Tuesday, June 1, 1999

The Connecticut House has unanimously passed a bill designed to crack down on unsolicited commercial e-mail, or spam.

The measure, introduced in January by Rep. Paul Doyle, makes it a misdemeanor to send unsolicited electronic mail ads with fraudulent data in the routing information.

The bill specifies that it is unlawful to “falsify or forge electronic mail transmission or other routing information in any manner in connection with the transmission of unsolicited bulk electronic mail through or into the computer network of an electronic mail service provider or its subscribers.”

The prohibitions against false commercial e-mail represent part of a larger measure forbidding “unauthorized use of a computer and other computer offenses.”

Any person injured as a result of unsolicited bulk e-mail may sue in state court to recover “reasonable attorneys’ fees” and damages of $10 for each unsolicited bulk electronic mail message, up to $25,000.

The measure provides that injured parties cannot sue electronic mail service providers that merely transmit the unsolicited bulk electronic mail over their computer networks.

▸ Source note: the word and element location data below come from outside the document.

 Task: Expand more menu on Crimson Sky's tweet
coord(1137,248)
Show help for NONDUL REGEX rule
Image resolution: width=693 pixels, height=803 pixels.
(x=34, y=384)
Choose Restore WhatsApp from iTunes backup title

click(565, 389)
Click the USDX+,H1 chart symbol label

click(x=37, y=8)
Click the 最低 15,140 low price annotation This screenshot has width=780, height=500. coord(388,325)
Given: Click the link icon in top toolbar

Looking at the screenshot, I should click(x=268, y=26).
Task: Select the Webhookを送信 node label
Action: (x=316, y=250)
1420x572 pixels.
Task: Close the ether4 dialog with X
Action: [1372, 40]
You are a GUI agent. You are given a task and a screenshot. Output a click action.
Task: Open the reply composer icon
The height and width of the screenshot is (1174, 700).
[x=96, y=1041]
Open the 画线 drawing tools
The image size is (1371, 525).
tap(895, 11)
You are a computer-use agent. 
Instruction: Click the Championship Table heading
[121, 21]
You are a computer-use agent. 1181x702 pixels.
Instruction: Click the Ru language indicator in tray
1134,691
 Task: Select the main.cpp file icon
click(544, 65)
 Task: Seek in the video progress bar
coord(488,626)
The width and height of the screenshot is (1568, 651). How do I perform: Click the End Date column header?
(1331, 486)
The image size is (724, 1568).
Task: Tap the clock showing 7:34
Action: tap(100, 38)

“This is landmark legislation for the state,” Doyle said in a news release. “We will lead by example. We have the right to reject this form of junk mail and now we have a means to do that.”

The measure now goes to the Connecticut Senate.

A few other states — including Nevada, Washington, California and Virginia — have already passed forms of anti-spam legislation.

The U.S. Senate is also considering measures to regulate unsolicited commercial e-mail.